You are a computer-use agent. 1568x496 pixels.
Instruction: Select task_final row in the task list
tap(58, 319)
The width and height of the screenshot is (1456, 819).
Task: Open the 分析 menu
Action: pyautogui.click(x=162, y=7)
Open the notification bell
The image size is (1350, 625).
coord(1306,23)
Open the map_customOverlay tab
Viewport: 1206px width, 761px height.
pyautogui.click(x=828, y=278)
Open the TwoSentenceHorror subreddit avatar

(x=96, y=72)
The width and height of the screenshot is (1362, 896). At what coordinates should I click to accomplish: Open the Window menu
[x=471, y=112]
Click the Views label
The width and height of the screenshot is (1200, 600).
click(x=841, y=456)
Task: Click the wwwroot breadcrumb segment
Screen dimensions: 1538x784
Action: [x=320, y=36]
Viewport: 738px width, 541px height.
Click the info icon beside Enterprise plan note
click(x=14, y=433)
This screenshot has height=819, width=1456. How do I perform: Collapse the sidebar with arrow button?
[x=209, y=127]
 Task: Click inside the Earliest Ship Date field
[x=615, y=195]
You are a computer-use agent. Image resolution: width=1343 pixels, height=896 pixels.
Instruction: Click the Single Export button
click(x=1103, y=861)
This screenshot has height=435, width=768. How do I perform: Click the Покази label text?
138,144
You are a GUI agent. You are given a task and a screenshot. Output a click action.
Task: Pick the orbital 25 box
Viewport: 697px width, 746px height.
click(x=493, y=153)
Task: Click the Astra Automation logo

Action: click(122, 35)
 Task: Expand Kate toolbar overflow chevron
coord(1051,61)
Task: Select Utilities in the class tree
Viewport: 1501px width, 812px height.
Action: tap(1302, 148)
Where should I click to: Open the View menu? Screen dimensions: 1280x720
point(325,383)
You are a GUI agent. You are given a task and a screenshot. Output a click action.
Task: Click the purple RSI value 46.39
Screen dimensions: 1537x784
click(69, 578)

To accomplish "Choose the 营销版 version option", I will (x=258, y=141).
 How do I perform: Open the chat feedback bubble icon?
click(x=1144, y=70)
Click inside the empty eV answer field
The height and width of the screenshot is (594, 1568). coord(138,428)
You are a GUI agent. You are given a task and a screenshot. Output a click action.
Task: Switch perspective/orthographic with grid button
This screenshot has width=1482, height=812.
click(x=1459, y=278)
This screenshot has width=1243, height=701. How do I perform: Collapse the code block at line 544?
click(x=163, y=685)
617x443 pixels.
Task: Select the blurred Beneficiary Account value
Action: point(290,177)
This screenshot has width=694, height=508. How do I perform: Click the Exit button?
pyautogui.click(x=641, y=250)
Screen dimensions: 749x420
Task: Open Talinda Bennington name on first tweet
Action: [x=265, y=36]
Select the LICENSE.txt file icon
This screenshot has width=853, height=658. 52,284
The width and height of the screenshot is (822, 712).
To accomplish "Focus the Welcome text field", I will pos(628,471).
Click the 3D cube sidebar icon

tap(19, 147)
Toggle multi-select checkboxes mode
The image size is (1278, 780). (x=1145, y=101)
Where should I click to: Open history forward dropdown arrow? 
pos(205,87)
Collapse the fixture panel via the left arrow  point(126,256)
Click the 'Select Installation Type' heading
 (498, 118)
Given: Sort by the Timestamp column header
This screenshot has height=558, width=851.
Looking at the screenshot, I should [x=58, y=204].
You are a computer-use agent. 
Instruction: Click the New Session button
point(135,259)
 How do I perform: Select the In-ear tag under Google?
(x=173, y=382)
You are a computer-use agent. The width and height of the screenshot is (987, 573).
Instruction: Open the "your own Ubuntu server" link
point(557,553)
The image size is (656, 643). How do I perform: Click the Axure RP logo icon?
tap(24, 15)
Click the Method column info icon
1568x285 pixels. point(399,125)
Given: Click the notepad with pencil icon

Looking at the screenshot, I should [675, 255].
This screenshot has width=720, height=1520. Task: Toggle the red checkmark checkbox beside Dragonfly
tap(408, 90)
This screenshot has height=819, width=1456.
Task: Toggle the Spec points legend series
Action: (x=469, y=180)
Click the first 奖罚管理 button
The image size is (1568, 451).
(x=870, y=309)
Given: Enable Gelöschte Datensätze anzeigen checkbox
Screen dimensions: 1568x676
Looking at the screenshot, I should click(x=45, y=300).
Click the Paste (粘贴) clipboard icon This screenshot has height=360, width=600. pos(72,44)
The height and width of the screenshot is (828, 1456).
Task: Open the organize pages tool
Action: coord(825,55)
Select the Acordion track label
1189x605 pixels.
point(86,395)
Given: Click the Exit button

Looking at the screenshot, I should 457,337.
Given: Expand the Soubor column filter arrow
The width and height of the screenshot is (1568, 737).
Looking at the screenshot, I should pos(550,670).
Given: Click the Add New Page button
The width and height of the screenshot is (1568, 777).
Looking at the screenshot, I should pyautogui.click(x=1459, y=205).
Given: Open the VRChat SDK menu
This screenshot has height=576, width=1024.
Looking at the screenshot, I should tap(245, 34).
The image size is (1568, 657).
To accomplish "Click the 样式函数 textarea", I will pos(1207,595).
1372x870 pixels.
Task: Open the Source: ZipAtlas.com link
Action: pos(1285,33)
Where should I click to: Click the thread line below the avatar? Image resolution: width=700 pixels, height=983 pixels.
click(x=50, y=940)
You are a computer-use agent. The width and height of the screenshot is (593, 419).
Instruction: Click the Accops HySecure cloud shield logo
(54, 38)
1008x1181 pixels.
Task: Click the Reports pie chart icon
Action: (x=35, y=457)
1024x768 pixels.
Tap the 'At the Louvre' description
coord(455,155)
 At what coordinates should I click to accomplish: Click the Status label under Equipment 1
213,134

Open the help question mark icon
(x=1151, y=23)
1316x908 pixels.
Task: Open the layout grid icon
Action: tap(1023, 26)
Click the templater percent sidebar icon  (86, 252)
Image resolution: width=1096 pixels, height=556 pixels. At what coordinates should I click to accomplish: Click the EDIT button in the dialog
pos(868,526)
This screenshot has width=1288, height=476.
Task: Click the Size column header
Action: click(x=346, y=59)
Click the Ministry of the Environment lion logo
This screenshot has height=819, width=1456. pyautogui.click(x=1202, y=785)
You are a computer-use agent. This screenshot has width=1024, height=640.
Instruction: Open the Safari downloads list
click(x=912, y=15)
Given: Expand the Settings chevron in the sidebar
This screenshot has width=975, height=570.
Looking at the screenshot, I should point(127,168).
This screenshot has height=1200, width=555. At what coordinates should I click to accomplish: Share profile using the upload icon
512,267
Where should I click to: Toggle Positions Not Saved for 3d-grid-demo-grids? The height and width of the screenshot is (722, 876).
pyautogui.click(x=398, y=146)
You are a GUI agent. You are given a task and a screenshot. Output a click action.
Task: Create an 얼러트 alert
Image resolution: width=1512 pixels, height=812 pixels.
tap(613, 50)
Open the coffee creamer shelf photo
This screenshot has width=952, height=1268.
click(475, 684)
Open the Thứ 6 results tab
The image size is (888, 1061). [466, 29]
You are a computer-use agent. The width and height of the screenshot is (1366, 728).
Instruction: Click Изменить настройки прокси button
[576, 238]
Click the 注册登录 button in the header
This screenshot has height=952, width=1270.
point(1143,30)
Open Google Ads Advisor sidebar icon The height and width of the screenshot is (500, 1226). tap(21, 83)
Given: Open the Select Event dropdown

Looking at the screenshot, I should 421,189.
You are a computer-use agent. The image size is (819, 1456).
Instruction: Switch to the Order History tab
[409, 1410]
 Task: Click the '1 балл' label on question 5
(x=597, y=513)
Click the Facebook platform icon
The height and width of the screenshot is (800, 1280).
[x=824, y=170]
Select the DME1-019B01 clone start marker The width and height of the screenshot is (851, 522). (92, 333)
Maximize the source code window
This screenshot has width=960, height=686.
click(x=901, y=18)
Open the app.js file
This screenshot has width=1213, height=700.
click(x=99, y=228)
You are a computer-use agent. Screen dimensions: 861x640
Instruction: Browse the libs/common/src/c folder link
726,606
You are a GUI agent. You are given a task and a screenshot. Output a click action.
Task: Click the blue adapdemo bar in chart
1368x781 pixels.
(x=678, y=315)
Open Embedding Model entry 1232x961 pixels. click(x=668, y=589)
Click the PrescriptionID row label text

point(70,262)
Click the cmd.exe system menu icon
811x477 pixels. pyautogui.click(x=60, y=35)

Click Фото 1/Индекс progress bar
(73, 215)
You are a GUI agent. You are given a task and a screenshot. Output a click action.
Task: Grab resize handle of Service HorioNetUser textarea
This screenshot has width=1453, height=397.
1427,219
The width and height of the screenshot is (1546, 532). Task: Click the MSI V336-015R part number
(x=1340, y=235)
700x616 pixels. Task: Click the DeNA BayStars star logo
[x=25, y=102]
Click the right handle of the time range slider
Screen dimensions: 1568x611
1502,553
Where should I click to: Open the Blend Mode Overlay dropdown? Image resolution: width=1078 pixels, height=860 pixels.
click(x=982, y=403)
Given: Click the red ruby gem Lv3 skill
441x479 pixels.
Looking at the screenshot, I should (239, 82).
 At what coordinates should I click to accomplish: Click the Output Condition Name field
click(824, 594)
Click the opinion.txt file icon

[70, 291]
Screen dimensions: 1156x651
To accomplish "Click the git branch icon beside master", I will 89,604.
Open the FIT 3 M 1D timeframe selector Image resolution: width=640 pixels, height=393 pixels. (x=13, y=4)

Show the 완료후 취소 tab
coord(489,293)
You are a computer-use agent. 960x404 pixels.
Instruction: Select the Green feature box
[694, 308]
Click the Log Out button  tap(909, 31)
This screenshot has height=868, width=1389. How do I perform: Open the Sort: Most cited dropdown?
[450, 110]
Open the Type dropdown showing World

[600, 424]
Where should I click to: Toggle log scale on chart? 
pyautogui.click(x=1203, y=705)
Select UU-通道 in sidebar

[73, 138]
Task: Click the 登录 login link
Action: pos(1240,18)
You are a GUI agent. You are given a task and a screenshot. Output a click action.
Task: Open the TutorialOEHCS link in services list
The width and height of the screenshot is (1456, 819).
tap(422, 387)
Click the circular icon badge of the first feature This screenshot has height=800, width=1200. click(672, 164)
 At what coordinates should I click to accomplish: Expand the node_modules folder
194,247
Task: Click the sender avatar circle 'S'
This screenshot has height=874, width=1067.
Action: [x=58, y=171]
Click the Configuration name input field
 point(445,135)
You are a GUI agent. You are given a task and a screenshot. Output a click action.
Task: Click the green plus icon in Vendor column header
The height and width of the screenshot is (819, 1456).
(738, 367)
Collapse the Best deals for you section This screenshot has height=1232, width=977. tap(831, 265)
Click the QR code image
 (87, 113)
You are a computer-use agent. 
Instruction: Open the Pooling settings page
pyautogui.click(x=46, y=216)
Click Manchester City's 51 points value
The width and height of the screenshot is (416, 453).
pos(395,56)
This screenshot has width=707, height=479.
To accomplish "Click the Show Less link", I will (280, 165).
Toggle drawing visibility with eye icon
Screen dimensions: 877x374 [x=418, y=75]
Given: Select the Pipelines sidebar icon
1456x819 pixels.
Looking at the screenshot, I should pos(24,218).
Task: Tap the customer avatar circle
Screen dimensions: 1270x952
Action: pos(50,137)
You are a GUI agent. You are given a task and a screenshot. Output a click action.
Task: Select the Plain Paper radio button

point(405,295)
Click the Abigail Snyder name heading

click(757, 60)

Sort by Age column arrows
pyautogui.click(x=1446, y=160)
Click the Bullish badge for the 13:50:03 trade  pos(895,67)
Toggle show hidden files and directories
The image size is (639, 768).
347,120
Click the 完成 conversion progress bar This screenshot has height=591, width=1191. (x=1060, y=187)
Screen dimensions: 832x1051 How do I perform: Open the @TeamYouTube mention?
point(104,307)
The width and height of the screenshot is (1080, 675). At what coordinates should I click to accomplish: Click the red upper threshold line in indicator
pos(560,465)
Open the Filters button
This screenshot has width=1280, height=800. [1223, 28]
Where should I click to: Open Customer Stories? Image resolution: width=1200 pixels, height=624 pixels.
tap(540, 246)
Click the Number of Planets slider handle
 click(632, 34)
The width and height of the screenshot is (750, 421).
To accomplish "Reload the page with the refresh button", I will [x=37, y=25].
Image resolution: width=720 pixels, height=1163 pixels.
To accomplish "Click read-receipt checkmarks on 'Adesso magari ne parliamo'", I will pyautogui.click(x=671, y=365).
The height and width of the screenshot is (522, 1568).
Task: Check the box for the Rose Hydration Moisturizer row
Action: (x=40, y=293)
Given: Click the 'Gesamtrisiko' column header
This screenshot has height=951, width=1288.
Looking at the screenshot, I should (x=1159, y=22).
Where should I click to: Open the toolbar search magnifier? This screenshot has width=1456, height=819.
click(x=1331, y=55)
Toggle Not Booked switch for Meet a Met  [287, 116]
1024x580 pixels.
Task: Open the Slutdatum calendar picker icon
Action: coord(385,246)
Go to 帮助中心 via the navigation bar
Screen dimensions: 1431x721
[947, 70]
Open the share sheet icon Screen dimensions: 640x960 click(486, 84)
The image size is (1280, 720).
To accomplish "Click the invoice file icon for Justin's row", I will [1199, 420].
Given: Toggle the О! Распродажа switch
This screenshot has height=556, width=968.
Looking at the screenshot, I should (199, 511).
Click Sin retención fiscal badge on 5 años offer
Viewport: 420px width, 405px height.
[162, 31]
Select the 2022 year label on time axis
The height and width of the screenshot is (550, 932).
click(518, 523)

*GIVEN INSTRUCTION*.
Please retype the lines from the line containing "Condition Name field" to the line containing "I will 89,604.", both included, keeping every character unchanged.

*TASK ANSWER*.
 At what coordinates should I click to accomplish: Click the Output Condition Name field
click(824, 594)
Click the opinion.txt file icon

[70, 291]
Screen dimensions: 1156x651
To accomplish "Click the git branch icon beside master", I will 89,604.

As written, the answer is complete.